Source material:
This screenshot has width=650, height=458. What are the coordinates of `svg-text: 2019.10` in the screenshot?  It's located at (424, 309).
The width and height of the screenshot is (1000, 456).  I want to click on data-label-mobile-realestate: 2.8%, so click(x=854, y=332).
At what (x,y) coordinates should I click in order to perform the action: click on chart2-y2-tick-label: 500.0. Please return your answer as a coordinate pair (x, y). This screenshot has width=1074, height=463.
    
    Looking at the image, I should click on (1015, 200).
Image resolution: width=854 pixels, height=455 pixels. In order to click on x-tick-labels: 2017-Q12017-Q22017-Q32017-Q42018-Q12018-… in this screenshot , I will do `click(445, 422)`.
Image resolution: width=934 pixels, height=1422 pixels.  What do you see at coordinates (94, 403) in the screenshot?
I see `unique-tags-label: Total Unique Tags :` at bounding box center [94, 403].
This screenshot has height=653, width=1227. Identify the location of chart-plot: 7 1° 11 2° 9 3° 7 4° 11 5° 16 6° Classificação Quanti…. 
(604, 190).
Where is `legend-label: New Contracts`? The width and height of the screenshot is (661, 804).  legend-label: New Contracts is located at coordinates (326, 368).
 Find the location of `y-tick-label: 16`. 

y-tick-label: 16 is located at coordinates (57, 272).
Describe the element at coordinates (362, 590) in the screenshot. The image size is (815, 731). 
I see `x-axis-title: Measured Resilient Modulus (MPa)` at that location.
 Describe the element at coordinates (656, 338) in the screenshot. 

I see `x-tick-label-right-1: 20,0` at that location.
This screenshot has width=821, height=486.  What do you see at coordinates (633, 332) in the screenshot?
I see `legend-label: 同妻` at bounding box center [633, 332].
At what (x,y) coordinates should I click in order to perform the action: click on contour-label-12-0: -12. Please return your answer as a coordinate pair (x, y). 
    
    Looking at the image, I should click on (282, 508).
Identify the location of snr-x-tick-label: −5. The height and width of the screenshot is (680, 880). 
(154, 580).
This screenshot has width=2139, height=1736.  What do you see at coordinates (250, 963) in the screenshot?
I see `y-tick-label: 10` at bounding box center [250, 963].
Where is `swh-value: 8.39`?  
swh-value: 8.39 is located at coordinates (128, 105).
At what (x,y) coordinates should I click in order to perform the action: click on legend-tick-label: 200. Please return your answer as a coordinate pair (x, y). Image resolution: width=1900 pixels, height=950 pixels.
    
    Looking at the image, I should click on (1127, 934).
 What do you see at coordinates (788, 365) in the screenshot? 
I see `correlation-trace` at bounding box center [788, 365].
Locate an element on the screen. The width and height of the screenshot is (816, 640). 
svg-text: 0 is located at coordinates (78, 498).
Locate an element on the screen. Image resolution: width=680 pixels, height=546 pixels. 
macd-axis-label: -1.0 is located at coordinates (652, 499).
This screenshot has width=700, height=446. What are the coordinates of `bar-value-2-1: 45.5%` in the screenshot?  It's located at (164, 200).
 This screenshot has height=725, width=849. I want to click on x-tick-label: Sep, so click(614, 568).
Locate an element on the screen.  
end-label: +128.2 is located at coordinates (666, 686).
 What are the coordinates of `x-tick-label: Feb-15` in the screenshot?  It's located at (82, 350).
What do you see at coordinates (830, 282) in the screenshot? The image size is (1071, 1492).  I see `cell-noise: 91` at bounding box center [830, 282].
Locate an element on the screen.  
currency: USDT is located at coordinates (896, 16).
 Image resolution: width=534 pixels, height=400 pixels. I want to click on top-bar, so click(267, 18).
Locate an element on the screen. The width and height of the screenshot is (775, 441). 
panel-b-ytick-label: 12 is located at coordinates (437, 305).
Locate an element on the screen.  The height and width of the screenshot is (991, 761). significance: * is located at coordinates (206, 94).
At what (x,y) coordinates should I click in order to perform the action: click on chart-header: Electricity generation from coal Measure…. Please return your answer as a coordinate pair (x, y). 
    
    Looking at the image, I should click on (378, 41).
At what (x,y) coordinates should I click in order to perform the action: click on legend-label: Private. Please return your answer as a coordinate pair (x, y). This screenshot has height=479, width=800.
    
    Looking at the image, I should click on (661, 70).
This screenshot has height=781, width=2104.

Instructions to follow:
Copy the entries word for word, from the very first line up to and including the line with "The width and height of the screenshot is (1000, 456).".

Output below:
This screenshot has width=650, height=458. What are the coordinates of `svg-text: 2019.10` in the screenshot?  It's located at (424, 309).
The width and height of the screenshot is (1000, 456).  I want to click on data-label-mobile-realestate: 2.8%, so click(x=854, y=332).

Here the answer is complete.